„Still Life“: Einblick in die Welt von Kohshin Finley
Ein einfühlsamer Dialog aus Keramik und Malerei – jetzt in der Galerie Jeffrey Deitch zu sehen.
Zusammenfassung
- Jeffrey Deitch Los Angeles zeigt derzeit Still Life, eine neue Soloausstellung von Kohshin Finley, die noch bis zum 17. Januar zu sehen ist.
- Die Ausstellung bringt Kohshins berühmte Ölporträts in Graustufen in einen künstlerischen Dialog mit seiner Keramikpraxis.
Kohshin Finley hat sich mit Porträts einen Namen gemacht. Leinwände mit engen Freund:innen und Weggefährt:innen, festgehalten in opulenten Graustufen aus Ölfarbe.
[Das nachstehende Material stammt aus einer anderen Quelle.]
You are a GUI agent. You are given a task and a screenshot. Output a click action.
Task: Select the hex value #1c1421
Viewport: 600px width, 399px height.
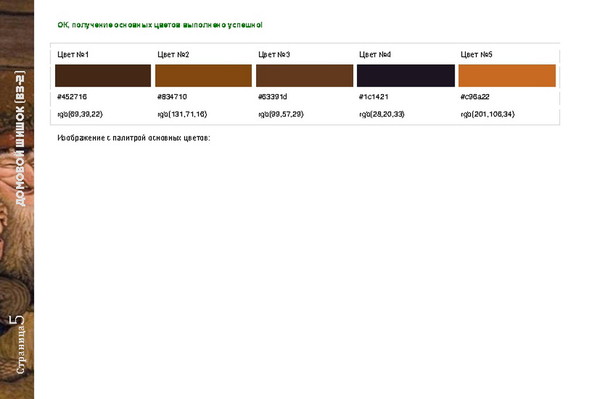373,97
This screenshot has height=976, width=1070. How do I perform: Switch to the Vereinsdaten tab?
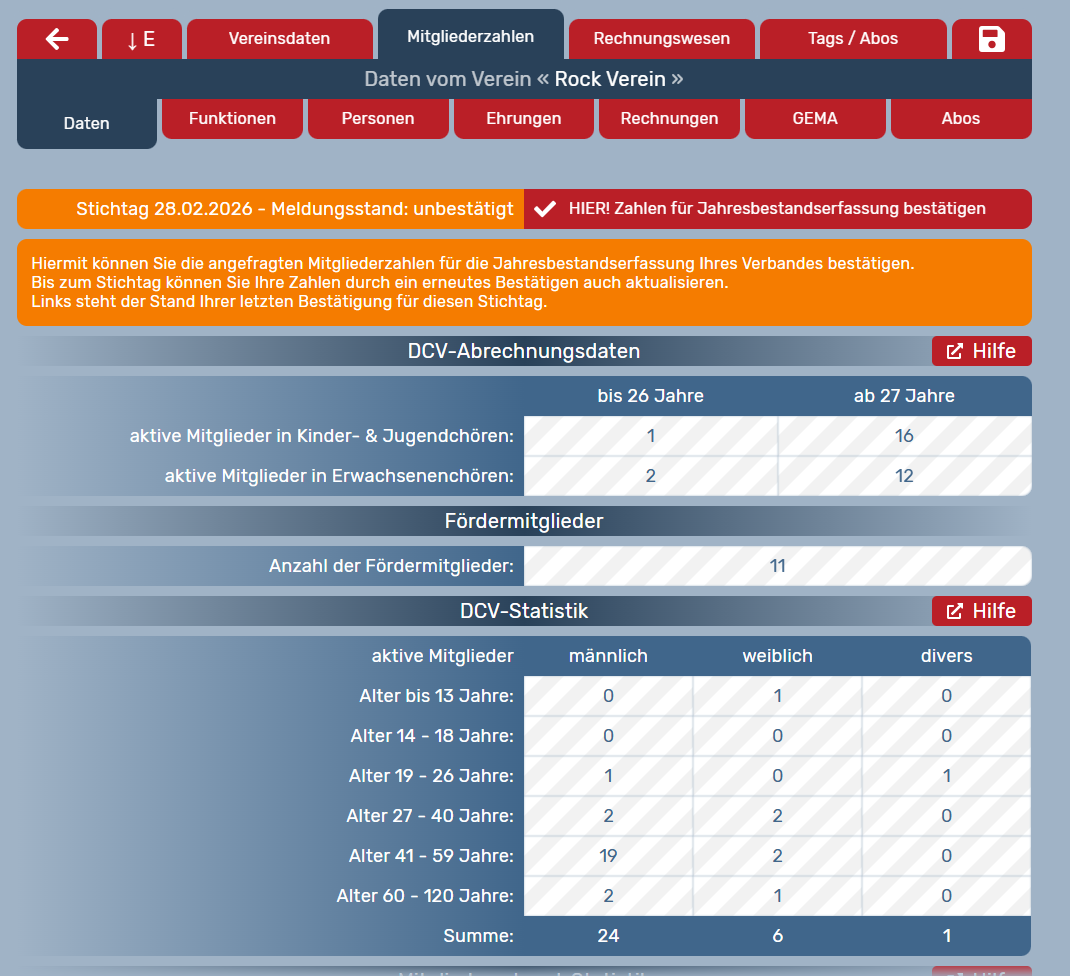(279, 39)
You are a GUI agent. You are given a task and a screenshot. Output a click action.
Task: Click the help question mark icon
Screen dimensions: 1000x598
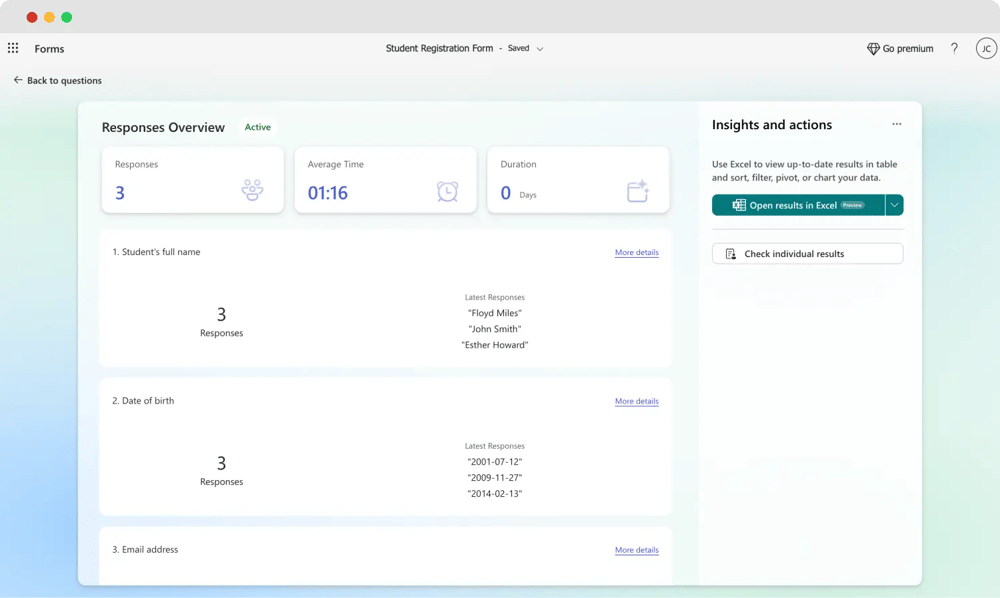pyautogui.click(x=954, y=48)
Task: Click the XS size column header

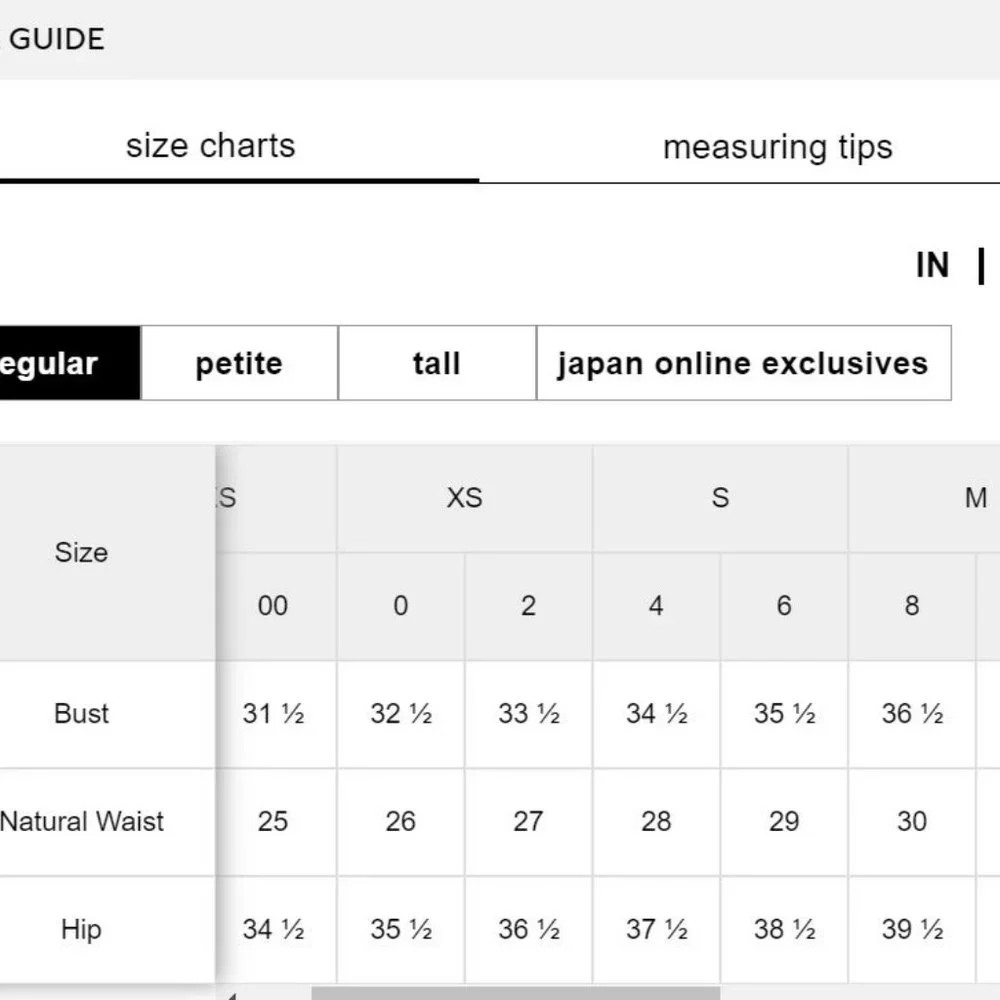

Ihnen wohnt eine entwaffnende Kraft inne – nicht, weil seine Sujets sie nötig hätten, sondern weil sie in Momenten der Ruhe eingefangen sind, als befänden sie sich in einem Gespräch mit dem oder der Betrachter:in – zwei Menschen, die gerade dabei sind, einander zu ergründen.
Vor einigen Jahren entdeckte er seine Liebe zur Keramik wieder. Von ihrer unverfälschten Qualität angezogen, begann Finley, sie in sein Œuvre zu integrieren – und erweiterte seine künstlerische Welt um etwas Funktionaleres, Ursprünglicheres. Seine neue Einzelausstellung, Still Life, rückt diesen Dialog zwischen Keramik und Malerei noch deutlicher in den Fokus.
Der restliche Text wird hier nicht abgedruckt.